As to the persons, other than those already mentioned, to whom the letters here given are addressed:—Shelley of course needs no words; nor should any be needed for the painter Haydon (1786-1846), or the poet and critic Leigh Hunt (1784-1859). Theirs were the chief inspiring influences which determined the young medical student, about his twentieth year, at the time when this correspondence opens, to give up his intended profession for poetry. Both were men of remarkable gifts and strong intellectual enthusiasm, hampered in either case by foibles of character which their young friend and follower, who has left so far more illustrious a name, was only too quick to detect.
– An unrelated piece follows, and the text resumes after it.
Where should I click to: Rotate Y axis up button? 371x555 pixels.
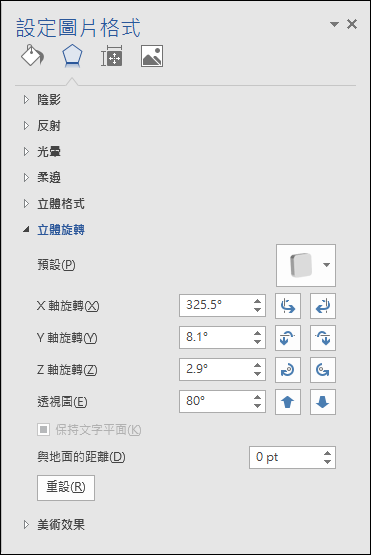coord(288,338)
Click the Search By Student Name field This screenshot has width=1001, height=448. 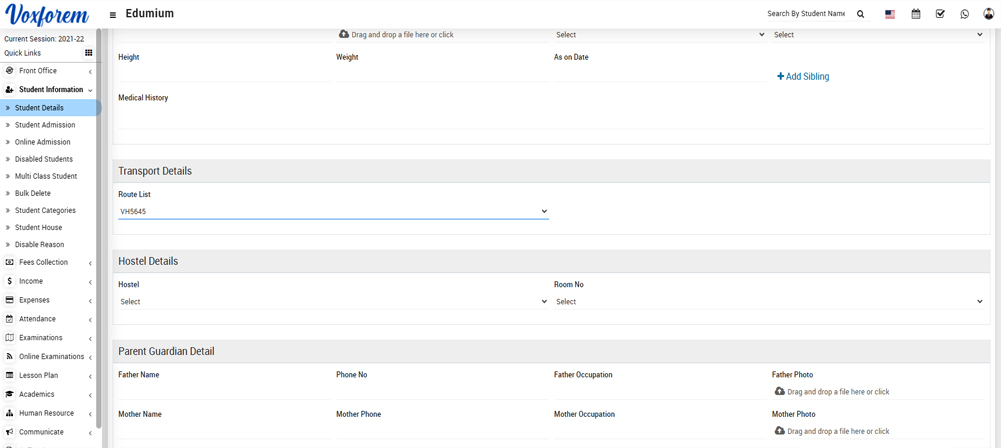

Charles Cowden Clarke (1787-1877), the son of Keats’s schoolmaster at Enfield, had exercised a still earlier influence on the lad’s opening mind, and was himself afterwards long and justly distinguished as a Shakspearean student and lecturer and essayist on English literature. Charles Wentworth Dilke (1789-1864), having begun life in the Civil Service, early abandoned that calling for letters, and lived to be one of the most influential of English critics and journalists; he is chiefly known from his connection with the Athenæum, and through the memoir published by his grandson. Charles Brown, afterwards styling himself Charles Armitage Brown (1786-1842), who became known to Keats through Dilke in the summer of 1817, and was his most intimate companion during the two years June 1818 to June 1820, had begun life as a merchant in St. Petersburg, and failing, came home, and took, he also, to literature, chiefly as a contributor to the various periodicals edited by Leigh Hunt. He lived mostly in Italy from 1822 to 1834, then for six years at Plymouth, and in 1841 emigrated to New Zealand, where he died the following year. Joseph Severn (1793-1879) was the son of a musician, himself beginning to practise as a painter when Keats knew him. His devoted tendance of the poet during the last sad months in Italy was the determining event of Severn’s career, earning him the permanent regard and gratitude of all lovers of genius. He established himself for good in Rome, where he continued to practise his art, and was for many years English consul, and one of the most familiar figures in the society of the city.